| EXERCISE INSTRUCTIONS |
Would you please retype, exactly, the lines of the listing below between the line with "Task: Collapse the Actions dropdown button" and the line with "Task: Cancel editing the organization", inclusive?

| AVAILABLE DATA |
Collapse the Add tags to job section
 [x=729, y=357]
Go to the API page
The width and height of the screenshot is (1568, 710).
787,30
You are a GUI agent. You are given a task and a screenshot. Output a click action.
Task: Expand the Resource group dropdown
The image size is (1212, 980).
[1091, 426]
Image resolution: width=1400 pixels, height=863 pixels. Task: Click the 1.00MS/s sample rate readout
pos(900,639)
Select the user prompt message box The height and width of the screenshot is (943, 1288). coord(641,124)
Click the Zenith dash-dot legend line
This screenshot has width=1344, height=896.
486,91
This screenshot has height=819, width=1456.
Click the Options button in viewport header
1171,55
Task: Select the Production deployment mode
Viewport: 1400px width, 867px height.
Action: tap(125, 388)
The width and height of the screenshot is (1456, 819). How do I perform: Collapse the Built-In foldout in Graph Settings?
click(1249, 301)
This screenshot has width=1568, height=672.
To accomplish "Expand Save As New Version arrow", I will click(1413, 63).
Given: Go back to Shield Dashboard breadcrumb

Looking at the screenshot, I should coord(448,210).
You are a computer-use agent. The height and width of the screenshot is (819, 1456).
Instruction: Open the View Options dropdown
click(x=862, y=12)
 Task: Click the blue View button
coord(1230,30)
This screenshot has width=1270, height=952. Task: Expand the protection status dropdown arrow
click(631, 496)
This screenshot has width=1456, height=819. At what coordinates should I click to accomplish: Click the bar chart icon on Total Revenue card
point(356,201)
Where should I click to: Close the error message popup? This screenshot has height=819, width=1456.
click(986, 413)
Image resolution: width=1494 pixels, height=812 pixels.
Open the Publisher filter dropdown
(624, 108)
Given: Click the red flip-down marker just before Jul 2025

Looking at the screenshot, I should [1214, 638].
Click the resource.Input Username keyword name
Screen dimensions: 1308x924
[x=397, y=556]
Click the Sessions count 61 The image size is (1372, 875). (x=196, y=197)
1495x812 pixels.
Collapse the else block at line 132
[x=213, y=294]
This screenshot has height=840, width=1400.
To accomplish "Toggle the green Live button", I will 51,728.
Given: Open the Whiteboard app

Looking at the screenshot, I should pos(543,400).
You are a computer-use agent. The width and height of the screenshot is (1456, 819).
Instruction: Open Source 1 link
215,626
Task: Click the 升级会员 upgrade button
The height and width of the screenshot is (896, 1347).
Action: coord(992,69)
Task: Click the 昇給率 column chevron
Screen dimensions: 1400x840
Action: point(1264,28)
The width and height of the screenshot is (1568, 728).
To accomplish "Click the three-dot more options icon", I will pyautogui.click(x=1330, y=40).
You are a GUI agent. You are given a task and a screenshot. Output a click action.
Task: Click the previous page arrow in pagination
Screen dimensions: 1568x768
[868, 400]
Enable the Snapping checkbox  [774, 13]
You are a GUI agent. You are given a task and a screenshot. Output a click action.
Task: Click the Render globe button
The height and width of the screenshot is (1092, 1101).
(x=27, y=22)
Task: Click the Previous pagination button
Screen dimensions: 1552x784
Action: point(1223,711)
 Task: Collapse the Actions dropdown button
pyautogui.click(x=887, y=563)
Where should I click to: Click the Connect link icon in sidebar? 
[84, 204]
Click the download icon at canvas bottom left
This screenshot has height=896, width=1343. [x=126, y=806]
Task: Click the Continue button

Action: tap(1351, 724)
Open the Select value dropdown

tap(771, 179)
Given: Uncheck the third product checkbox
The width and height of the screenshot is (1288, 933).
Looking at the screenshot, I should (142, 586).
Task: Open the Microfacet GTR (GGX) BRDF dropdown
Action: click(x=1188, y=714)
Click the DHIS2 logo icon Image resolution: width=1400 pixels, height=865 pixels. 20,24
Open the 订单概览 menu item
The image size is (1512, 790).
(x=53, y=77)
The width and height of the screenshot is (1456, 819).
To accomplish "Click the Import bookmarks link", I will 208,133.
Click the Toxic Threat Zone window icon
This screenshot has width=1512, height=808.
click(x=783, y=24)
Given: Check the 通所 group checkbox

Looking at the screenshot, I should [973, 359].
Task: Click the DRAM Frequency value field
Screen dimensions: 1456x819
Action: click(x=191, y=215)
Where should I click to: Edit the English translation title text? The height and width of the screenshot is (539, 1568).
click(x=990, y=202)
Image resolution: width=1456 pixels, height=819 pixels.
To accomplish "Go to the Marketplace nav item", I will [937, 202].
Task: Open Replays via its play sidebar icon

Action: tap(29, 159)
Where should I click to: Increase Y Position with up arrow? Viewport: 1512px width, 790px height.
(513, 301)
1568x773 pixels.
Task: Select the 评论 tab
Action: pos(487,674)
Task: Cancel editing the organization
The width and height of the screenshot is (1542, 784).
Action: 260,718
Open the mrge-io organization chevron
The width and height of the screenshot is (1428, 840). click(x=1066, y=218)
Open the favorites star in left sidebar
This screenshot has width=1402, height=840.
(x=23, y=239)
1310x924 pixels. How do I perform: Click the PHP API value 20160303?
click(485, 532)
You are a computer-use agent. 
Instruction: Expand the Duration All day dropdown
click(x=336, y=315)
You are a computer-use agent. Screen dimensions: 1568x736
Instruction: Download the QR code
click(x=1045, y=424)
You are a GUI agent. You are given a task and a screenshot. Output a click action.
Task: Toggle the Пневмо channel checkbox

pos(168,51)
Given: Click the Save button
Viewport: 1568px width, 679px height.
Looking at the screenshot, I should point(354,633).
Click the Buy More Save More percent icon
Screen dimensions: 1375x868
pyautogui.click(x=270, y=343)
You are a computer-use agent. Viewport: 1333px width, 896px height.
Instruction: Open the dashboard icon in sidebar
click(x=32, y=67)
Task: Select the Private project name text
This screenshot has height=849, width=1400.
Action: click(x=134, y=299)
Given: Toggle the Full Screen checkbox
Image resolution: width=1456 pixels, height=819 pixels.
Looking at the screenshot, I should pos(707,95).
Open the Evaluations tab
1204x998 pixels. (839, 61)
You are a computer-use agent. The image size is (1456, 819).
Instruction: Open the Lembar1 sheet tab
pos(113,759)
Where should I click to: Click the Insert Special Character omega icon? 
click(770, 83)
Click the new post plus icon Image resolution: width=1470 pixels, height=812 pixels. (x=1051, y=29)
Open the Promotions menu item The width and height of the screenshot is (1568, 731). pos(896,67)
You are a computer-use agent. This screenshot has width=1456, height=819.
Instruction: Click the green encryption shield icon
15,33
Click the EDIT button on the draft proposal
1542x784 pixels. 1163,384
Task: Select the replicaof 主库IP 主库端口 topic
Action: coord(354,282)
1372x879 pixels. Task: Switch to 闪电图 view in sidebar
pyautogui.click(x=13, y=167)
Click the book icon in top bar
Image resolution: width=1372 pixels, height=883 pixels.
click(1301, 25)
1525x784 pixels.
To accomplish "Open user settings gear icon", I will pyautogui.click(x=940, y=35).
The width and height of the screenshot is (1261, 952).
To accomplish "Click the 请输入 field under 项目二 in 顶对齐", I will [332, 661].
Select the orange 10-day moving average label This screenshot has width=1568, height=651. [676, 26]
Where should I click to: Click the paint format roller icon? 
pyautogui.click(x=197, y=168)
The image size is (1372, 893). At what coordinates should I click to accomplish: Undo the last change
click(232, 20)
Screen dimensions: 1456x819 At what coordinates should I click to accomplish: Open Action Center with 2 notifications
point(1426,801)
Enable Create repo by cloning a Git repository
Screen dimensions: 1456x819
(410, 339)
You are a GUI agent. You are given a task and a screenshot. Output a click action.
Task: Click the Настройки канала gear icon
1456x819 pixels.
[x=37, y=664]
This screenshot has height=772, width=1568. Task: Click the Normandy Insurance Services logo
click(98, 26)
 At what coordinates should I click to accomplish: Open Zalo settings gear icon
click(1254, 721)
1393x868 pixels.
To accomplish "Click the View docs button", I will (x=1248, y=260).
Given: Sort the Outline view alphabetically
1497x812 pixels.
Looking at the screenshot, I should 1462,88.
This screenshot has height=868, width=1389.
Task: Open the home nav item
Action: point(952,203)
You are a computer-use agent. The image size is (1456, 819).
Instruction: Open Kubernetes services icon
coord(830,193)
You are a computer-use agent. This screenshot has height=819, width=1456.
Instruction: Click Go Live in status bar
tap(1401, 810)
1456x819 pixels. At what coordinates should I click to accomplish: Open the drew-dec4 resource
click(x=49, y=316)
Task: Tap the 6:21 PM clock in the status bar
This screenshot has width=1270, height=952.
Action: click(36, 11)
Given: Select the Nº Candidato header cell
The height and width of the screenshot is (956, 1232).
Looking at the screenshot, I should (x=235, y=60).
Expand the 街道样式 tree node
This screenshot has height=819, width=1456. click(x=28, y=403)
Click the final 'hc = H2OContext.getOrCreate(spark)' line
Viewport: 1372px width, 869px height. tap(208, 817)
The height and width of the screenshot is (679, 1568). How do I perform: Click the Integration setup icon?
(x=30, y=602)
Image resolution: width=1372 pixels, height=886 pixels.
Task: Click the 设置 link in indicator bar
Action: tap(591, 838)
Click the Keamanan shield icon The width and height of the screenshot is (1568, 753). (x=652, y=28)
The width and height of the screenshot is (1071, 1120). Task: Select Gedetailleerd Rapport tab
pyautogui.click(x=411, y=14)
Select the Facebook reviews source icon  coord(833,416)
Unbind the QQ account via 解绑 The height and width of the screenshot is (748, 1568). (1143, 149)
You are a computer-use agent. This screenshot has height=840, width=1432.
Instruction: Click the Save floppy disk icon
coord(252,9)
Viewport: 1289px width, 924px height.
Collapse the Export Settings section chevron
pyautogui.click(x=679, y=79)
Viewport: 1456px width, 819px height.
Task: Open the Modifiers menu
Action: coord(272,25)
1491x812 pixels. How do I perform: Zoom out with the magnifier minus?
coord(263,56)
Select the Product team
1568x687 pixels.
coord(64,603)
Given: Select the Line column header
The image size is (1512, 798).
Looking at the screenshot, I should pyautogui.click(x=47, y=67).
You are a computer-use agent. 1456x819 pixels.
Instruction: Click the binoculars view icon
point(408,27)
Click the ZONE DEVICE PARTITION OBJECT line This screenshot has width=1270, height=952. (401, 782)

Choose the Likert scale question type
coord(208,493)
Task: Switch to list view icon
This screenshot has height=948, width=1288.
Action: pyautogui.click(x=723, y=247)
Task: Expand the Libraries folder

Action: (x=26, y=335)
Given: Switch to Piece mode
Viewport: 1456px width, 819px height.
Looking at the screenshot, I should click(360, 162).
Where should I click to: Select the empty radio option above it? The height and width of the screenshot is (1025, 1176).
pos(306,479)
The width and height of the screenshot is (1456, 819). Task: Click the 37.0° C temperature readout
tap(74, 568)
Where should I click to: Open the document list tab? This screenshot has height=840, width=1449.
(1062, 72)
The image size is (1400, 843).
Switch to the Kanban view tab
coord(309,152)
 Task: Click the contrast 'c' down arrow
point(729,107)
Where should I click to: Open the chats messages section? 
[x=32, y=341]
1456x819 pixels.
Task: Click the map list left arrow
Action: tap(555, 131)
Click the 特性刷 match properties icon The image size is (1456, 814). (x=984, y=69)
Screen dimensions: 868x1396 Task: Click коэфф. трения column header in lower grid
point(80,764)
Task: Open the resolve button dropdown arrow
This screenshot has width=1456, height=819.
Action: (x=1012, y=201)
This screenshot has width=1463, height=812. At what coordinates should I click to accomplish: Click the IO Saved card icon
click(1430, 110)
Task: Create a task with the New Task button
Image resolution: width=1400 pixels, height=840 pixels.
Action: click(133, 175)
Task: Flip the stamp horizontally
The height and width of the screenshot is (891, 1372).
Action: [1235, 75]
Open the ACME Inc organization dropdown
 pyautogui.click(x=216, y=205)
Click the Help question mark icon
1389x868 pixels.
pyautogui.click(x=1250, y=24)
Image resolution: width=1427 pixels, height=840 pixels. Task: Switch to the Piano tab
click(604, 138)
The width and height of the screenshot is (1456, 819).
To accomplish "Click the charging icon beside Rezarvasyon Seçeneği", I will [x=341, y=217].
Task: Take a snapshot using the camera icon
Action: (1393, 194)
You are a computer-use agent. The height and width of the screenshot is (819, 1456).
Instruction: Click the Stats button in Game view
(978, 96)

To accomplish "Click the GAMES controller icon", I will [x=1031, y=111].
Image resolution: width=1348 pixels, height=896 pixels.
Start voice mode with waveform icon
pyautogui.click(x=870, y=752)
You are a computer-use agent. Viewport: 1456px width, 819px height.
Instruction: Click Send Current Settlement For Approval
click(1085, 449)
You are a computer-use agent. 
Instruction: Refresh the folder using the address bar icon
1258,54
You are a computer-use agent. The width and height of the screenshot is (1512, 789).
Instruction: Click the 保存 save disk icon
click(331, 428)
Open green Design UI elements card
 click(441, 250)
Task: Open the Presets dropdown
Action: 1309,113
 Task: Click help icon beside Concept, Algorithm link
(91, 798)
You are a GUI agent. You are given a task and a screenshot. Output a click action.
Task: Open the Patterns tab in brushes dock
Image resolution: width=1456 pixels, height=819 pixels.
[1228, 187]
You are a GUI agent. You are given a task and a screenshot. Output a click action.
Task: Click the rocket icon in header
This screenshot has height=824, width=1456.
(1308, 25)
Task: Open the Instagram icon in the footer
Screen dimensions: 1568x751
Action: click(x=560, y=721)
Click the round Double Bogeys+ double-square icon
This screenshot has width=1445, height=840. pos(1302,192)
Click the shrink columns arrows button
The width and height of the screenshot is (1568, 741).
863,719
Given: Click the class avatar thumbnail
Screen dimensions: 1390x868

| OUTPUT FOR THIS EXERCISE |
 Task: Collapse the Actions dropdown button
pyautogui.click(x=887, y=563)
Where should I click to: Click the Connect link icon in sidebar? 
[84, 204]
Click the download icon at canvas bottom left
This screenshot has height=896, width=1343. [x=126, y=806]
Task: Click the Continue button

Action: tap(1351, 724)
Open the Select value dropdown

tap(771, 179)
Given: Uncheck the third product checkbox
The width and height of the screenshot is (1288, 933).
Looking at the screenshot, I should (142, 586).
Task: Open the Microfacet GTR (GGX) BRDF dropdown
Action: click(x=1188, y=714)
Click the DHIS2 logo icon Image resolution: width=1400 pixels, height=865 pixels. 20,24
Open the 订单概览 menu item
The image size is (1512, 790).
(x=53, y=77)
The width and height of the screenshot is (1456, 819).
To accomplish "Click the Import bookmarks link", I will 208,133.
Click the Toxic Threat Zone window icon
This screenshot has width=1512, height=808.
click(x=783, y=24)
Given: Check the 通所 group checkbox

Looking at the screenshot, I should [973, 359].
Task: Click the DRAM Frequency value field
Screen dimensions: 1456x819
Action: click(x=191, y=215)
Where should I click to: Edit the English translation title text? The height and width of the screenshot is (539, 1568).
click(x=990, y=202)
Image resolution: width=1456 pixels, height=819 pixels.
To accomplish "Go to the Marketplace nav item", I will [937, 202].
Task: Open Replays via its play sidebar icon

Action: tap(29, 159)
Where should I click to: Increase Y Position with up arrow? Viewport: 1512px width, 790px height.
(513, 301)
1568x773 pixels.
Task: Select the 评论 tab
Action: pos(487,674)
Task: Cancel editing the organization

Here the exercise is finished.